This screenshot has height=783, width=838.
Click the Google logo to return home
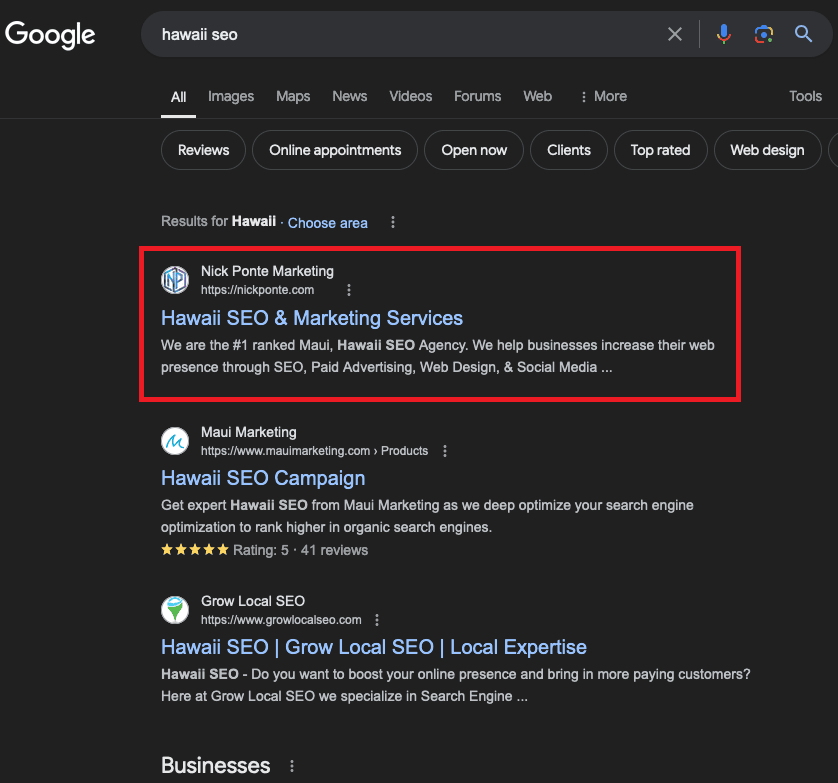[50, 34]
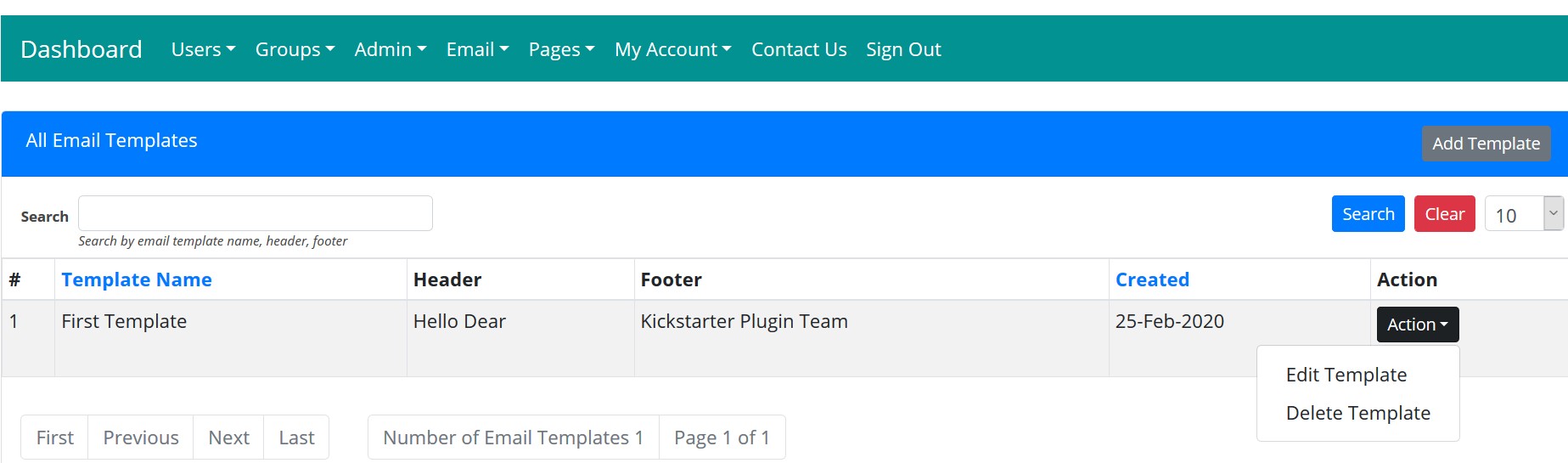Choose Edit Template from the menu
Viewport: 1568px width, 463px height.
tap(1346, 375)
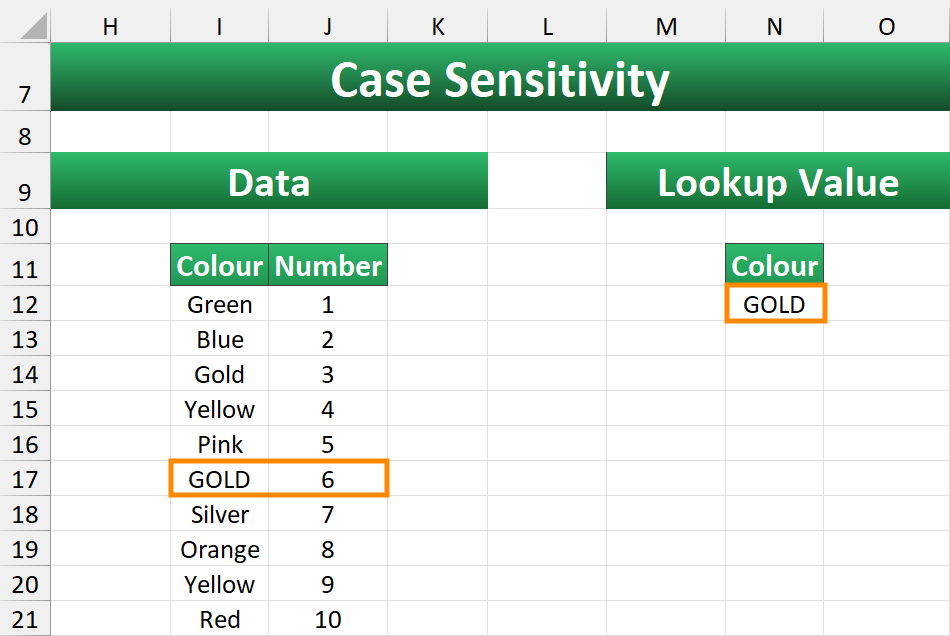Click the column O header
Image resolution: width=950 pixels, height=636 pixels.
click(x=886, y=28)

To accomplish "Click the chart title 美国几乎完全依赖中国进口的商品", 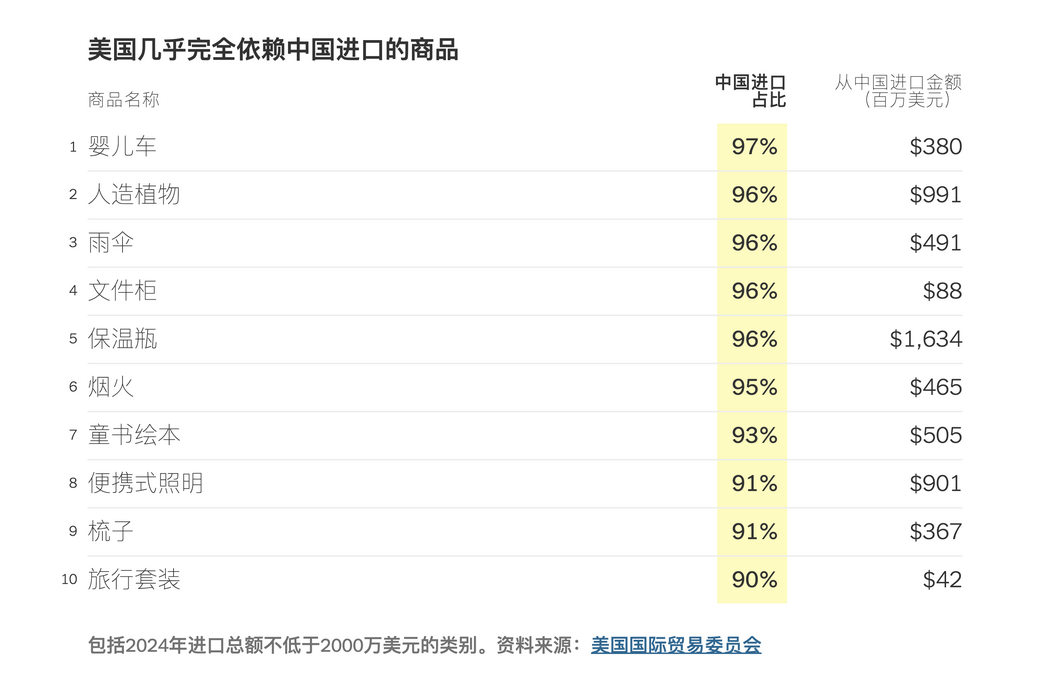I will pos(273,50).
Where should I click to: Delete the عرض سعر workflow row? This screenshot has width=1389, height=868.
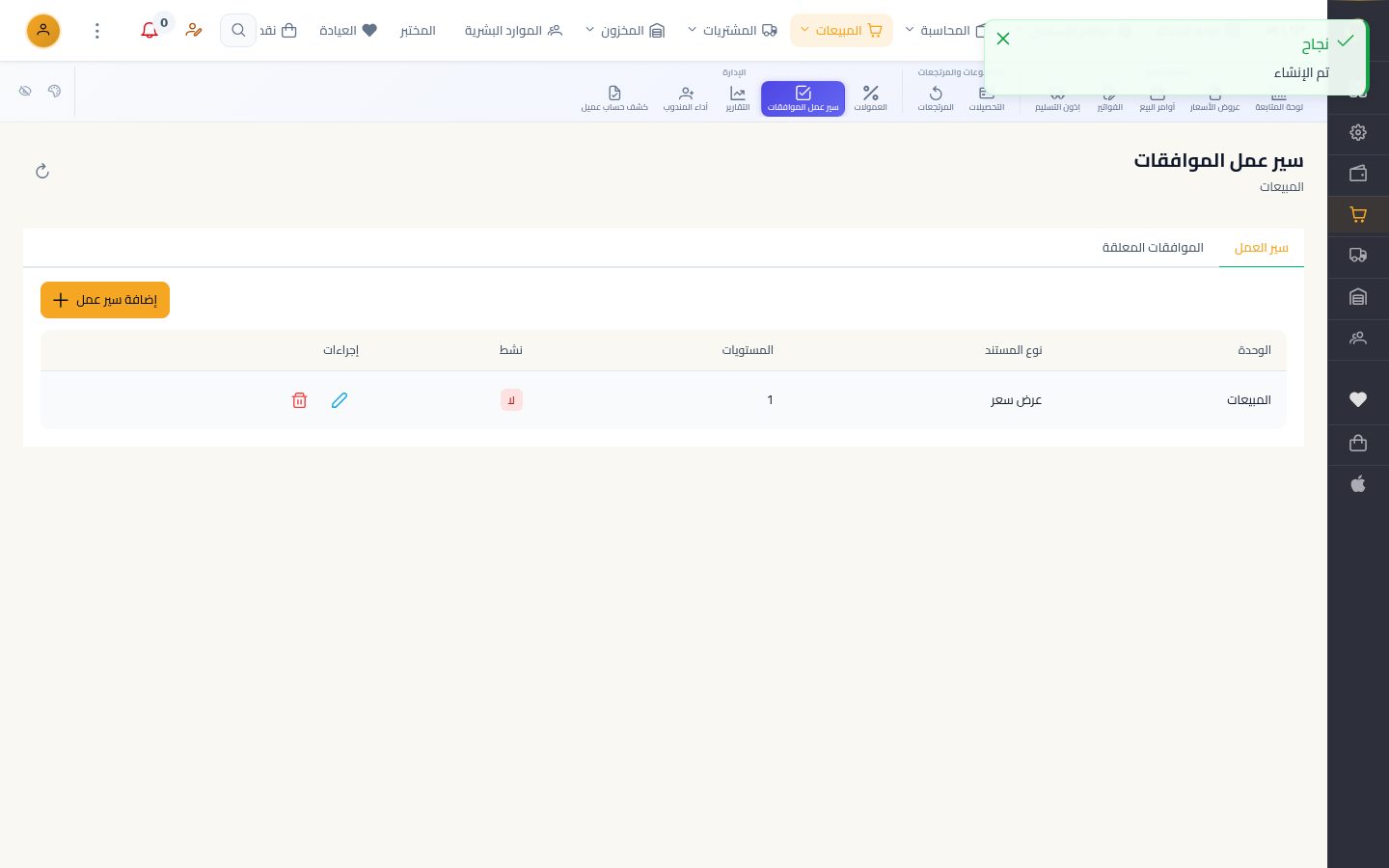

__Task requirements__.
Find all the lines with "This" in the data and copy them.

__Task solution__.
This screenshot has height=783, width=838.
Where should I click to: Delete the عرض سعر workflow row? This screenshot has width=1389, height=868.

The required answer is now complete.